■ **Apply what you read**:
1. Reproduce the article on rising textile prices verbatim from "Costly raw material" to "gets one’s attention.".
2. In the article on rising textile prices, what price per maund have cotton prices reached?

■ **Text excerpt**:
>>>

Costly raw material leads to expensive value added products


Farhan Zaheer May 31, 2010

KARACHI: Each time one goes shopping in various malls and bazaars anywhere in the country, banners attracting customers promising 50 to 70 per cent sale offers almost always gets one’s attention.

This is not Eid or New Year.

This is an impact of the economic slowdown that the local retail market feels with shrinking purchasing power, rising costs of production and power crisis .

With a rise in cotton prices in local and international markets, rates of Value Added Textile products have doubled, compared to last year.

Cotton prices have sharply risen to twice their value over the last 10 months to reach Rs6,900 per maund. Consequently, prices of cotton yarn, a basic raw material for many readymade textile products, have gone up, resulting in a steep rise in prices of cotton-based textile products.

Naeemul Haq, the CEO of Jaguar Textile Industry, Faisalabad, said that the effect of power crisis and rise in raw material prices can be reflected in retail sales.

Here in Faisalabad, he said, retail prices of a shift of  cotton shalwar kameez has doubled in just one year. A suit, which was priced at Rs300 last year, is now available for Rs750, he said. “Factories are being closed owing to power and raw material shortages,” he added.

<<<

■ **Dataset extract**:
>>>

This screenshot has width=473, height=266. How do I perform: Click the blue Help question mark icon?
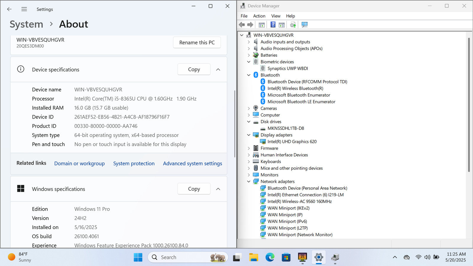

<<<

■ **Responses in order**:
1.
Costly raw material leads to expensive value added products


Farhan Zaheer May 31, 2010

KARACHI: Each time one goes shopping in various malls and bazaars anywhere in the country, banners attracting customers promising 50 to 70 per cent sale offers almost always gets one’s attention.

2. Rs6,900 per maund.